Assignment: Copy out every line holding the string "Systems" from the records below.
(Exercise materials begins)
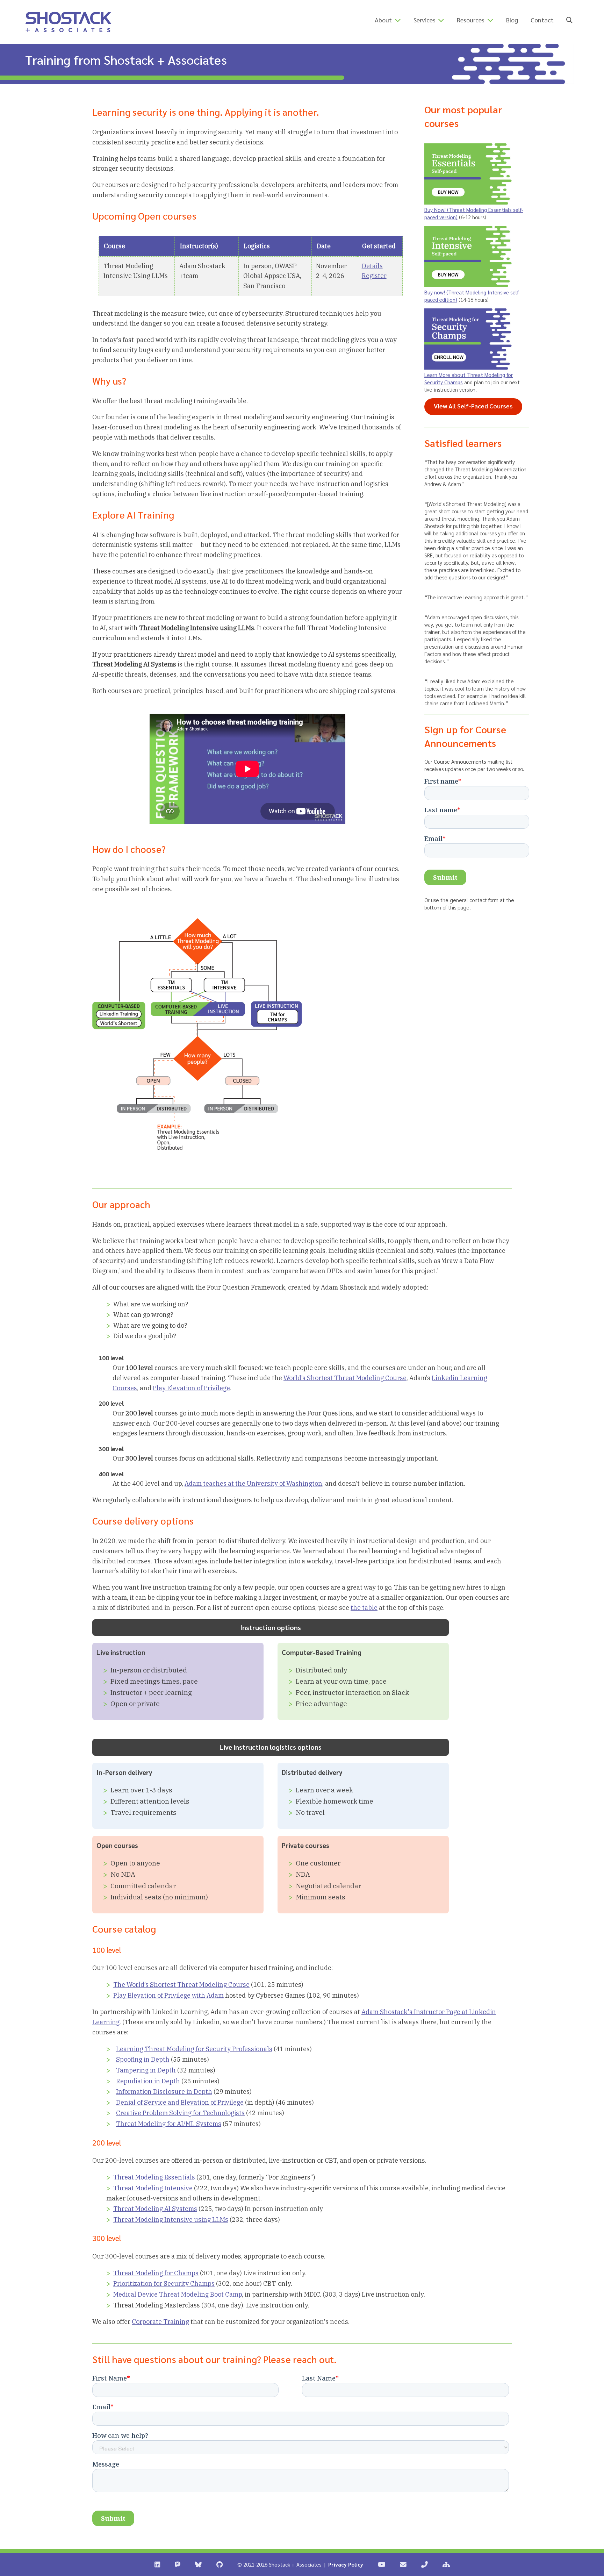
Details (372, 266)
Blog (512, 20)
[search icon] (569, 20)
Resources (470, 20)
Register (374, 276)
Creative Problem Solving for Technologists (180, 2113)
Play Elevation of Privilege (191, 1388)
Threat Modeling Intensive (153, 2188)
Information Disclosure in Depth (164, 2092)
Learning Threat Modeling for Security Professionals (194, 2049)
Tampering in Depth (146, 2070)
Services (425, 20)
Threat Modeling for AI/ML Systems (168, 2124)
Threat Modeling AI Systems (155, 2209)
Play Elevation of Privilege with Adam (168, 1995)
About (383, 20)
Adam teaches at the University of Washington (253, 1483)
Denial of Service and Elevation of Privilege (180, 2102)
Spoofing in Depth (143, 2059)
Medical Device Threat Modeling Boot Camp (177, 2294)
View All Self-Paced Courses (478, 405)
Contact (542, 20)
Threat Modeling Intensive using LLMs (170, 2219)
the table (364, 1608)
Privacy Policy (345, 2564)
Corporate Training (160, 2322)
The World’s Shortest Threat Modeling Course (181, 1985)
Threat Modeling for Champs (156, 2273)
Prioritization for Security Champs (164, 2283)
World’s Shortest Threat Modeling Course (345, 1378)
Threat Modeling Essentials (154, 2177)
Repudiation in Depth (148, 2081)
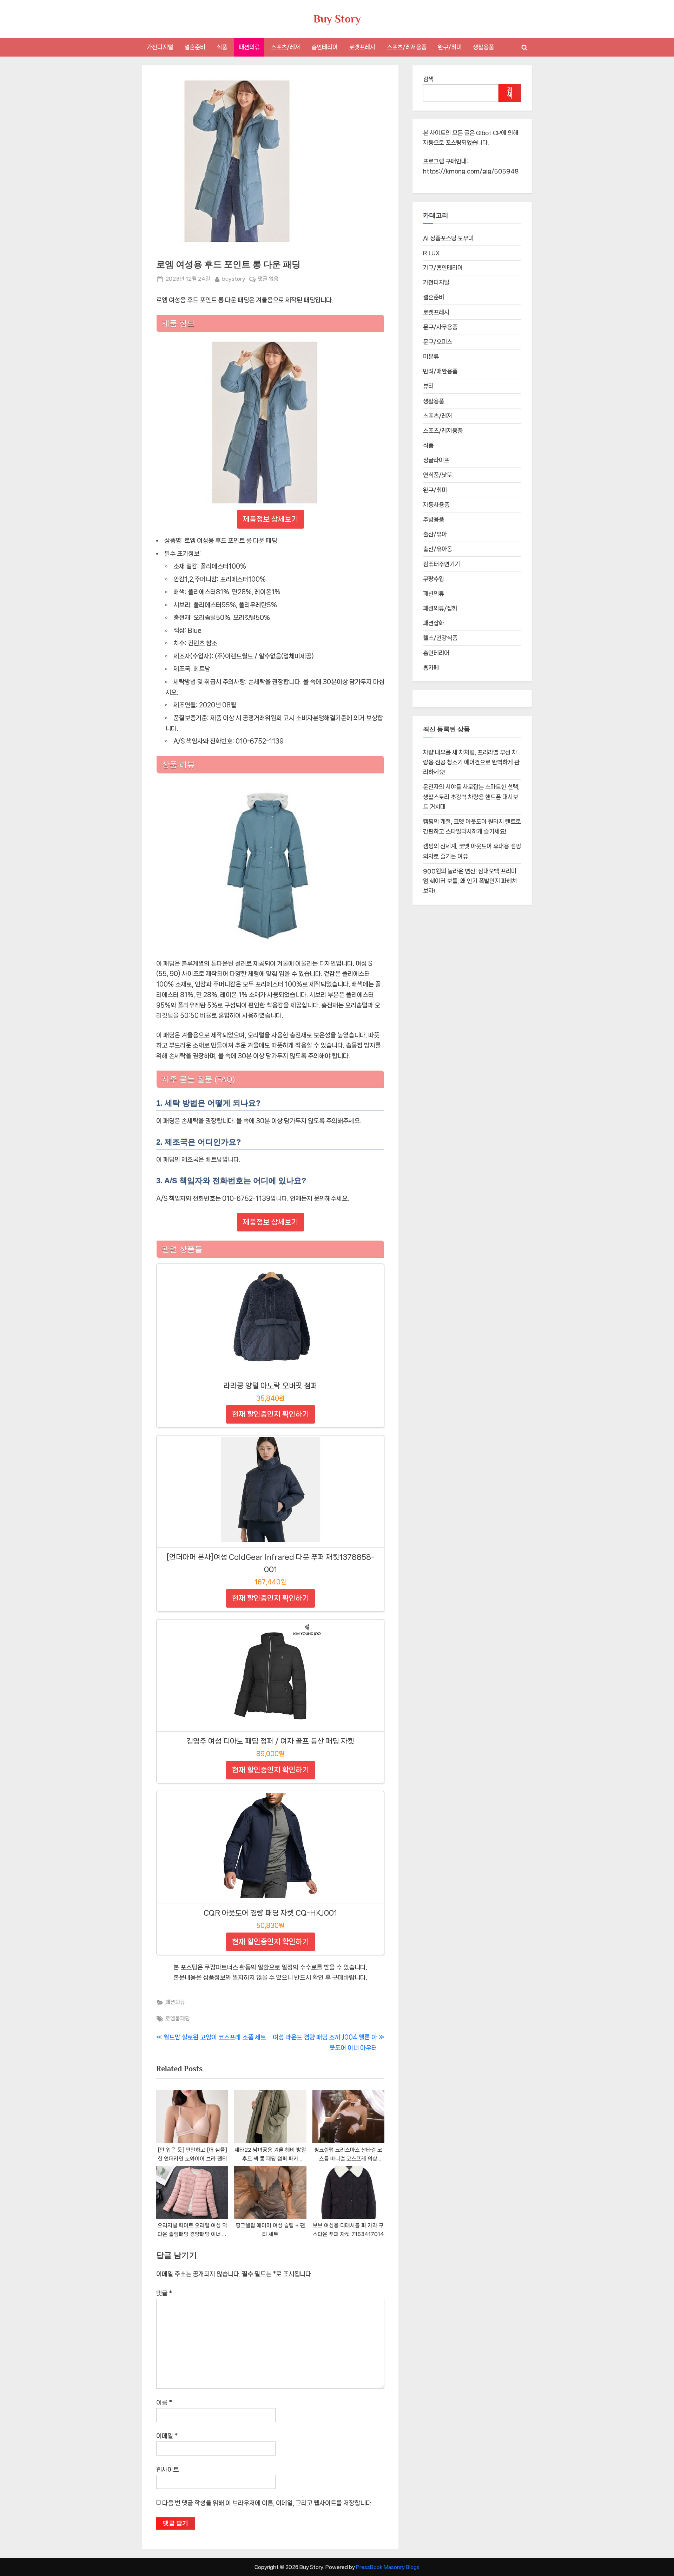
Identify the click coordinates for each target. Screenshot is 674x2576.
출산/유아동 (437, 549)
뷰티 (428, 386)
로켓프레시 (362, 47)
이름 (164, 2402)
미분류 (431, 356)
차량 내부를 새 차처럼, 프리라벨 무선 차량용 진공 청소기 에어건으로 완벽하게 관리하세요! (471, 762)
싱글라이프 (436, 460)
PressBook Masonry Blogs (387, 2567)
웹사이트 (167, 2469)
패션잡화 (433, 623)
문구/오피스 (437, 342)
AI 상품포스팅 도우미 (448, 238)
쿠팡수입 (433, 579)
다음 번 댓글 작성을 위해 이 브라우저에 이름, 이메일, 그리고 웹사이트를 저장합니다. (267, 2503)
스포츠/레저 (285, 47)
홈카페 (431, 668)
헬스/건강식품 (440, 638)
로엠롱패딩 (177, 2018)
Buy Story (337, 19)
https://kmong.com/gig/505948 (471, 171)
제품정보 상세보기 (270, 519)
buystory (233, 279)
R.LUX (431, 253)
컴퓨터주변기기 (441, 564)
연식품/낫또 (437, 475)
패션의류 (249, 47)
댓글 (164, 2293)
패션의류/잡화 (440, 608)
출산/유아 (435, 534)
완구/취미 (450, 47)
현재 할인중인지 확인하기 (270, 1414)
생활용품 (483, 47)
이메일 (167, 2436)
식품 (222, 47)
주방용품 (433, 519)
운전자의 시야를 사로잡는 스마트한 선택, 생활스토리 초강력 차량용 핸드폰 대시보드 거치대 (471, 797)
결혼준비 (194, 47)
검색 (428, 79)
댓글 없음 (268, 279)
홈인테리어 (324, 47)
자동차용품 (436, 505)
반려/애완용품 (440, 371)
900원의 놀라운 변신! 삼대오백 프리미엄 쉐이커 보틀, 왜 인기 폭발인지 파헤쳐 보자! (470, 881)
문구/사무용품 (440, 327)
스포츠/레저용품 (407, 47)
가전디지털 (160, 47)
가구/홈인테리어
(Exercise materials ends)
Result for this task:
Threat Modeling for AI/ML Systems (168, 2124)
Threat Modeling AI Systems (155, 2209)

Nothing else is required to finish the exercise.